For me the main benefit of a Database would allow other data to be stored. Maybe your filenames are "ClientA-ProjectB_yyyymmdd_V999.DOCX" or somesuch, where you encapsulate the Client Code and Project Reference, along with the date and version number or whatever. For me the document could be called "FRED.DOCX" because the Client Code, Project Reference, Create date, Version Number etc. etc. would all be additional columns in the database table. If the project moved from ClientA to ClientB I can just change that value in the database (and I also have an audit of when it changed, by whom, and what it was previously). I can report on all documents for ClientA, or perhaps the narrower search I need is: "All documents for ClientA on ProjectB between date XXX and YYY". SQL is incredibly fast at running a search like that, whereas anything just using the filesystem, or an index list of the file system, is going to have to use pure horsepower to find matching entries. The difference is that as the size of the index grows then SQL will scale MUCH better than a pure-horsepower solution.

So for you to want a database solution you problem need to also be wanting to store multiple Attributes or Properties - Meta Data if you will - about each document. That information would be entered when a document was added to the system. For us, using our DMS, when we "check in" a document it asks us those questions - Which client? Which Project? What Title? and some other "keyword" and "attribute" type things - e.g. a checkbox for whether it is Regulatory related (which is a major thing for us).

Other things that SQL will do:

Not get corrupted. SQL Server is very robust, and uses a twin-file system of Data and Log. Every transaction (i.e. a change to the database [slight oversimplification]) is stored in the log, sequentially, and applied to the data file. It is possible to recover a Full Backup from, say, last night and then replay, forwards, all the Log file backups to a given date/time. So if someone [or a software bug :frowning:] accidentally deletes half the customers you can restore to just-before-that-happened.

Also, if the Data file does become corrupted then you can restore from a Full Backup before the problem (e.g. a disk controller is found to have been corrupting data since Tuesday Night) and then play forward the Log Backups. Most times you can do this right up to "now" and have zero data loss, in particular if the Data and Log files, and their backups, are stored on different disk drives / controllers - because a corruption in one is unlikely to also effect the other.

Data is consistent - by that I mean that if you say "Update the Files Table and the Archive Table and the User Statistics Table" then SQL can perform that as a single transaction. Either all three things happen, or none of them; it will never just do the File Table Update on its own. So if you get a power cut / server crash in the middle, or a critical program bug, then SQL will rollback any partially completed parts of the transaction.

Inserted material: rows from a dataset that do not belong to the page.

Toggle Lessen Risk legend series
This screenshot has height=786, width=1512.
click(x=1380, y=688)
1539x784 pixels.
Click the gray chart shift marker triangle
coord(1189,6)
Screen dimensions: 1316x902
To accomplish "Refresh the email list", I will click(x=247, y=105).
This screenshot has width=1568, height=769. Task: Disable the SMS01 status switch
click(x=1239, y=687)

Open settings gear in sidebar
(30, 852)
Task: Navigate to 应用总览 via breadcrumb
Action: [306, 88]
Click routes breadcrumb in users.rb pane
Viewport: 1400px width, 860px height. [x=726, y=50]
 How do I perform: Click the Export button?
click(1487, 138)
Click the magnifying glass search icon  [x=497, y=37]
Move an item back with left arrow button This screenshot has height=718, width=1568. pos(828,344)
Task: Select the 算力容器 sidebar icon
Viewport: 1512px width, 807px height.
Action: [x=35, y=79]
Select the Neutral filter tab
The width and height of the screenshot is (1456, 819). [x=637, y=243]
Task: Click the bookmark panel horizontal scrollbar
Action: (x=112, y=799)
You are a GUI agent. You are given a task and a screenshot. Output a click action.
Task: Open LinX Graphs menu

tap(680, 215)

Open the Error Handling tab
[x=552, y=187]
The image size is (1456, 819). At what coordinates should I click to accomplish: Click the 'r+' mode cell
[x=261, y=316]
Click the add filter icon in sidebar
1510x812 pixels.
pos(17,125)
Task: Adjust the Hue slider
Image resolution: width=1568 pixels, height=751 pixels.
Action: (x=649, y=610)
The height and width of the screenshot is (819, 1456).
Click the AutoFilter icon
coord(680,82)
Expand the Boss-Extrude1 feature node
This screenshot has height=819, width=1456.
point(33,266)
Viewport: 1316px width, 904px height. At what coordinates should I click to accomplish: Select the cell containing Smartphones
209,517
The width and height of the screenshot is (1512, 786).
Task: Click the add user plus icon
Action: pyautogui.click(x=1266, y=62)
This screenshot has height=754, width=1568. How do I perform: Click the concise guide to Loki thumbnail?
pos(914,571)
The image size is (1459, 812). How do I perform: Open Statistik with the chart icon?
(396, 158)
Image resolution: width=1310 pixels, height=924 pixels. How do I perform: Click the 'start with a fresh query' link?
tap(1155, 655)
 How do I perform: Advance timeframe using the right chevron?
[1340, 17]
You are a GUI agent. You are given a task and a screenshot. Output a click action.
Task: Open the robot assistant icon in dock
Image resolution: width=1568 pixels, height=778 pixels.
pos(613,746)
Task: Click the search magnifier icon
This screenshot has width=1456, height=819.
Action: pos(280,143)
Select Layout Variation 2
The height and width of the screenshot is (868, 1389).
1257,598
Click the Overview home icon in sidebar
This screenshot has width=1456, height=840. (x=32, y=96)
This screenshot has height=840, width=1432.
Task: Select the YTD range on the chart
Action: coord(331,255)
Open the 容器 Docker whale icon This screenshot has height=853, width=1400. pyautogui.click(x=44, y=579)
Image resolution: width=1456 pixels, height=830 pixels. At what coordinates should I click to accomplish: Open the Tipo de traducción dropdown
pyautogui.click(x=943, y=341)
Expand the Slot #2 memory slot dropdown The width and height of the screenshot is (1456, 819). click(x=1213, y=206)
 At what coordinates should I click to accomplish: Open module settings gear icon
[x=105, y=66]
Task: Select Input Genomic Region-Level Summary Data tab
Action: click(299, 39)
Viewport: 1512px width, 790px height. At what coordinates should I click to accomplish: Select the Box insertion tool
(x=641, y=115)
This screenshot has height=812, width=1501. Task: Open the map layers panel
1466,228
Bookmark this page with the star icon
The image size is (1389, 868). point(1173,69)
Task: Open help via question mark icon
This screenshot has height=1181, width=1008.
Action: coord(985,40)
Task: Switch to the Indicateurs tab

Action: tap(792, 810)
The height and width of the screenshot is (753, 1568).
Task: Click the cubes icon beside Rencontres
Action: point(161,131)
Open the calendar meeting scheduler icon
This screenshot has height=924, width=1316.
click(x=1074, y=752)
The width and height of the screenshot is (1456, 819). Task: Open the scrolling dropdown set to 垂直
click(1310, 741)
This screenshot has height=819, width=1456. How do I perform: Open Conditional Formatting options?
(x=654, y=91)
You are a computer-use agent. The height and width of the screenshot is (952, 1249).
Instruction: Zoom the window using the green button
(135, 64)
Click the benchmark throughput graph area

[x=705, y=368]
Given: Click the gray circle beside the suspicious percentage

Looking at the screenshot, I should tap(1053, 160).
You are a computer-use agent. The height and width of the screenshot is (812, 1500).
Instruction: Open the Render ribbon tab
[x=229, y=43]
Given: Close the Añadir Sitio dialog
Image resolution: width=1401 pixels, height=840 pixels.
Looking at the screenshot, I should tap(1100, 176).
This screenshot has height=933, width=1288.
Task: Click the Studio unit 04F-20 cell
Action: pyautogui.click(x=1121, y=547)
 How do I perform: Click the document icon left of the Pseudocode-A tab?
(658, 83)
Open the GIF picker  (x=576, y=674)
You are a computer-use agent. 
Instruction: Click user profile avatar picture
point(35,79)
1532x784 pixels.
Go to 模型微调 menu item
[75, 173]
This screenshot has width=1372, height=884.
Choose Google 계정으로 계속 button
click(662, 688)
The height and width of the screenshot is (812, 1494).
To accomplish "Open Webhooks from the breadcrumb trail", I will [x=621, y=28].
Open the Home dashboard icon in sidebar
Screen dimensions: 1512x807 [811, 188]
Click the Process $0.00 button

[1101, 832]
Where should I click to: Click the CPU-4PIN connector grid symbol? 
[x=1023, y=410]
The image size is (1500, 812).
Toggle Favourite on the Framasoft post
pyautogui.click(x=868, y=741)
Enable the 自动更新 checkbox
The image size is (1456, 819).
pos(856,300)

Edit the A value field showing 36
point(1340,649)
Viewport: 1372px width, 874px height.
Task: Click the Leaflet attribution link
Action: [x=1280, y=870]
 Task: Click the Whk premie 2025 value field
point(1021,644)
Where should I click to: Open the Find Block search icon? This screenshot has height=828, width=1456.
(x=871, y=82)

SQL backups can be compressed. That saves about 80% of the disk space and 40% of the I/O (i.e. "time")

You will still have to backup all your files (unless you store those, too, in the SQL database - but there are good reasons for both DOING and NOT doing that).

Back in the old forum when anyone got to 1,000 posts the Zen Master, Merkin, bestowed a Custom Title on the poster. There were lots of great titles - like "SQL Warrior Princess" who subsequently became "Almighty SQL Goddess" :slight_smile: So ... back in 2004 I eventually got to 1,000 posts and was given the unbelievably august title of ... "test" :heart_eyes:... whilst Merkin had been away there was some slightly ... errmmm ... "off topic posting" and I got the blame ...

I'm sure it is of no great interest anymore, but just in case here's a link to the story:

http://www.sqlteam.com/forums/topic.asp?TOPIC_ID=61454#213293


#9

Really interesting article.

Thank you for taking the time out to write it up for me and I did take a few looks at the posts on you making your 1000th post.

Keep up the good work. Sorry for such the long delay in response.